Donald Trump a dévoilé les sept personnes qui siégeront à son «Conseil de paix» pour Gaza. [REUTERS/Kevin Lamarque/File Photo]

D'après la «charte» obtenue ce lundi par l'AFP, les États candidats à un siège permanent au «Conseil de paix» devront s'acquitter de «plus d'un milliard de dollars en espèces».

Alors que samedi 17 janvier, Donald Trump a dévoilé les sept personnes qui siégeront à son «Conseil de paix» pour Gaza, le président américain a annoncé ce lundi avoir fixé le prix des sièges permanents à 1 milliard de dollars.

Les États candidats à un siège permanent au «Conseil de paix» devront s'acquitter de «plus d'un milliard de dollars en espèces», selon la «charte» obtenue lundi par l'AFP. 

Initialement conçue pour superviser la reconstruction de Gaza, l'instance a l'objectif plus large de contribuer à la résolution de conflits armés dans le monde. «Le Conseil de paix est une organisation internationale qui vise à promouvoir la stabilité, à rétablir une gouvernance fiable et légitime, et à garantir une paix durable dans les régions touchées ou menacées par des conflits», peut-on lire dans le préambule du document envoyé aux pays invités à y siéger. 

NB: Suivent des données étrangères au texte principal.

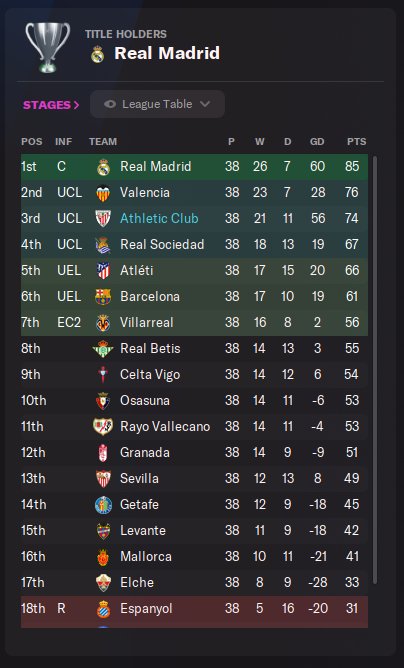Viewport: 404px width, 668px height.
Task: Click the Barcelona club badge
Action: pos(103,297)
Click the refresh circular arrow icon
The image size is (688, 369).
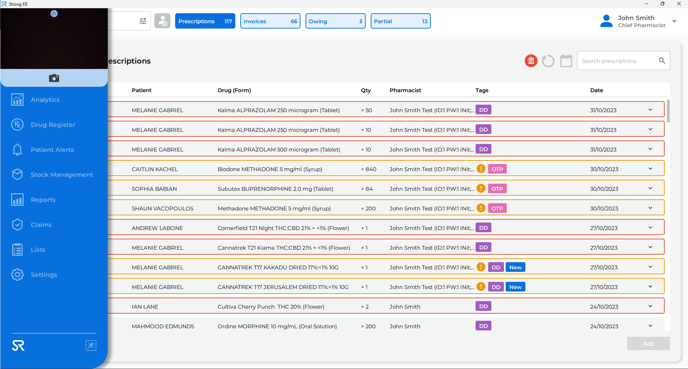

D'importants pouvoirs pour Donald Trump

«Premier président du Conseil de paix», Donald Trump a de très vastes pouvoirs. Le président américain est le seul habilité à «inviter» d'autres chefs d'État et de gouvernement à l'intégrer, il peut également révoquer leur participation, sauf en cas de «veto par une majorité des deux tiers des Etats membres», et a un droit de regard sur tous les votes. 

«Chaque État membre exerce un mandat d'une durée maximale de trois ans à compter de l'entrée en vigueur de la présente charte, renouvelable par le président. Ce mandat de trois ans ne s'applique pas aux États membres qui versent plus d'un milliard de dollars en espèces au Conseil de paix au cours de la première année suivant l'entrée en vigueur de la Charte», ajoute le projet, sans plus de précisions. 

Plusieurs pays ou dirigeants ont annoncé avoir été invités à rejoindre le «Conseil» du président américain, sans nécessairement dévoiler leur intention d'y répondre positivement ou pas. Parmi eux, la France, qui a rappelé lundi son «attachement à la Charte des Nations unies», «clé de voûte d'un multilatéralisme efficace», selon Paris. 

De son côté, le Kremlin a indiqué que le président russe Vladimir Poutine avait «reçu une invitation» par «des voies diplomatiques». D'autres dirigeants étrangers, dont le président argentin Javier Milei ou le Premier ministre hongrois Viktor Orban, proches de Trump, ont eux aussi annoncé avoir été invités.